The painting is separated into three sections by the dais at the base and the architectural feature towards the top, both of which use strong horizontal lines to create a defined central area of the painting. The colours and figures are confined to the central section of the painting where their diagonal and open stances create a strong sense of movement. The top and bottom sections of the painting are dominated by layered horizontal and vertical lines, in the floor tiles in the lower section and the architectural features in the top, that give the painting depth. Tiepolo's masterful use of foreshortening in the figures accentuates this depth.

==Historical context==
During the 18th century the French took the lead as culture makers in Europe. The French courts lead the way in fashion, art and thought and most of Europe looked towards them as the strongest example of culture. As in the renaissance the world of art was fascinated by the ‘ancients’, with Ancient Roman history and culture being looked back upon and reflected in the art world. The French Académie royale de peinture et de sculpture (royal academy of painting and sculpture) founded in 1648 was a leading force in the production of art and had a strong impact on the rest of Europe. The 18th century was also a time of huge global exploration and trade making ‘exotic’ places such as Asia and Africa points of interest and fascination. This fascination with the exotic and the power of holding knowledge of the world outside of Europe was not found only in France, but can be seen all over Europe, including in Italy.

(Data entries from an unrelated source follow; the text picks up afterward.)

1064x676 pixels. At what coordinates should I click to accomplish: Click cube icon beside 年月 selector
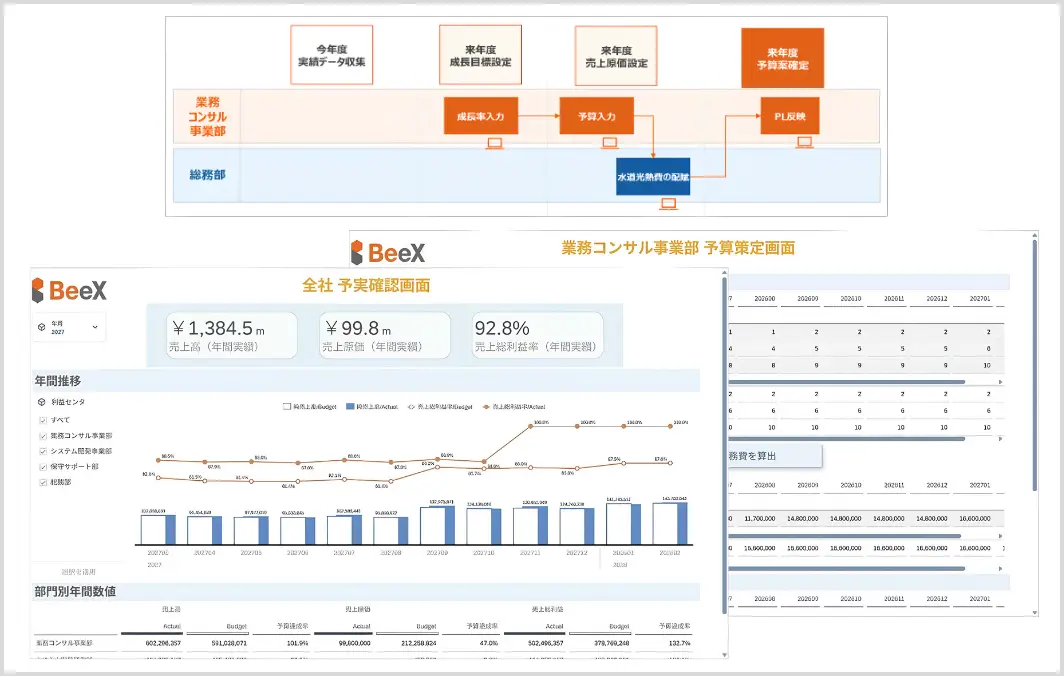tap(42, 327)
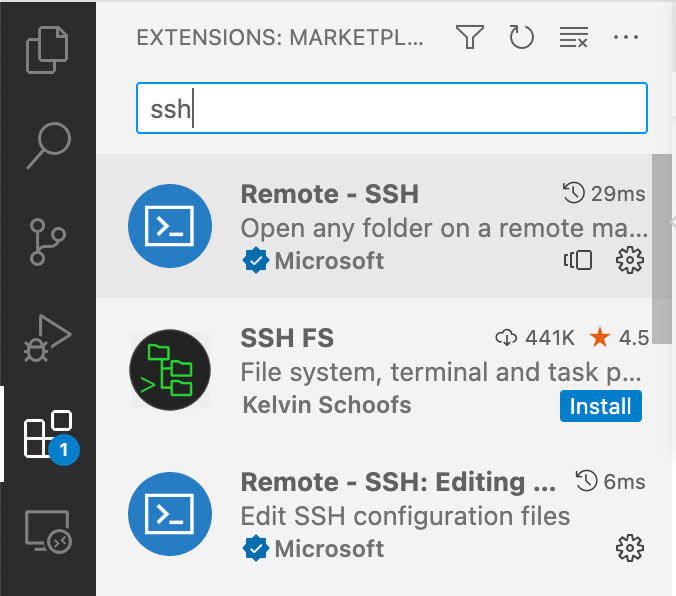The width and height of the screenshot is (676, 596).
Task: Refresh the extensions list
Action: [x=521, y=37]
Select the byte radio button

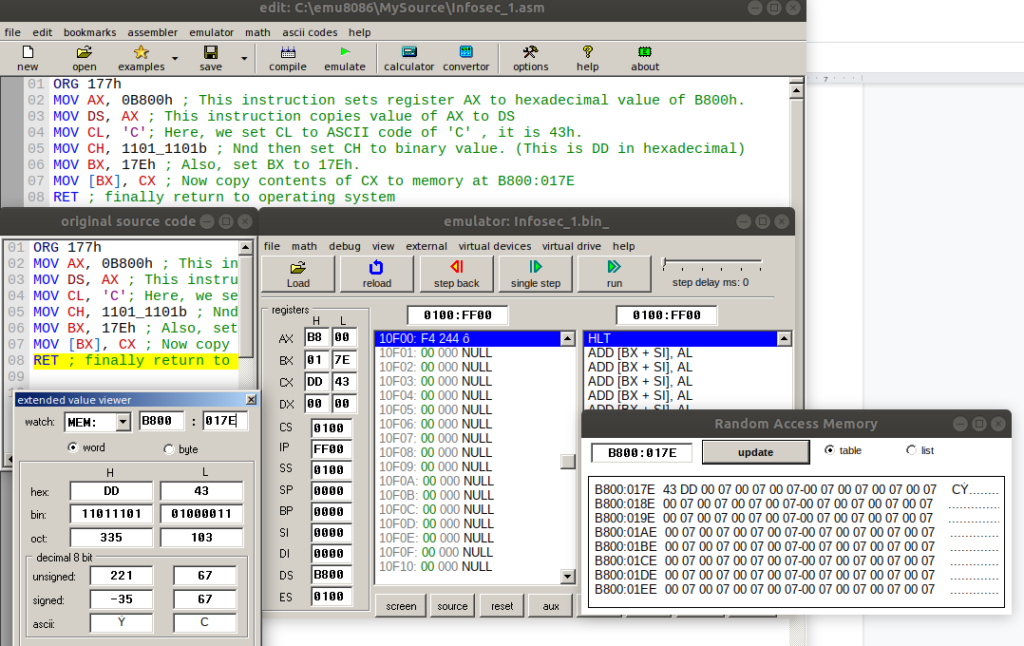point(167,449)
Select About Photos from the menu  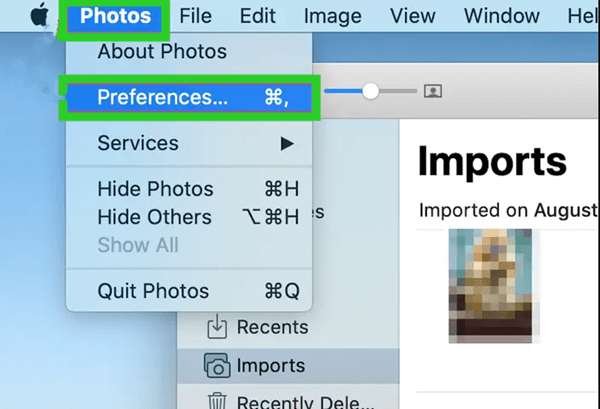[x=162, y=52]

The original placement and patron of Scipio Africanus Freeing Massiva is unknown and so the reasons for the commissioning of the work remains unclear however looking at the image with ideas of material culture in mind it is possible to extrapolate at least the meanings that the patron wished to portray by the commissioning of the work. The fascination with Roman history and the prestige of history painting, especially in the French academy, means that this painting would probably have been held in high regard.

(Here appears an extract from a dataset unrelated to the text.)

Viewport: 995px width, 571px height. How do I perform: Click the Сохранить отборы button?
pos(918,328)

The decision to depict Scipio Africanus himself, however, gives the deepest insight into the meanings of the image. Scipio gained his fame in Rome through his exploration and conquering of areas of Africa for the Roman Republic. Scipio is here depicted as the benevolent and powerful conqueror, physically being raised above the other figures of the image and is the only figure to penetrate the upper third of the composition. Scipio's exploration of and power over the African continent has been used here to reflect and show off the patron's power and worldly knowledge.

==Off the Wall==
In 2012 Scipio Africanus Freeing Massiva was featured in Off the Wall, an open-air exhibition on the streets of Baltimore, Maryland. A reproduction of the painting, the original is part of The Walters Art Museum collection, was on display at the Clarence M. Mitchell, Jr. Courthouse. The National Gallery in London began the concept of bringing art out of doors in 2007 and the Detroit Institute of Art introduced the concept in the U.S. The Off the Wall reproductions of the Walters' paintings are done on weather-resistant vinyl and include a description of the painting and a QR code for smart phones.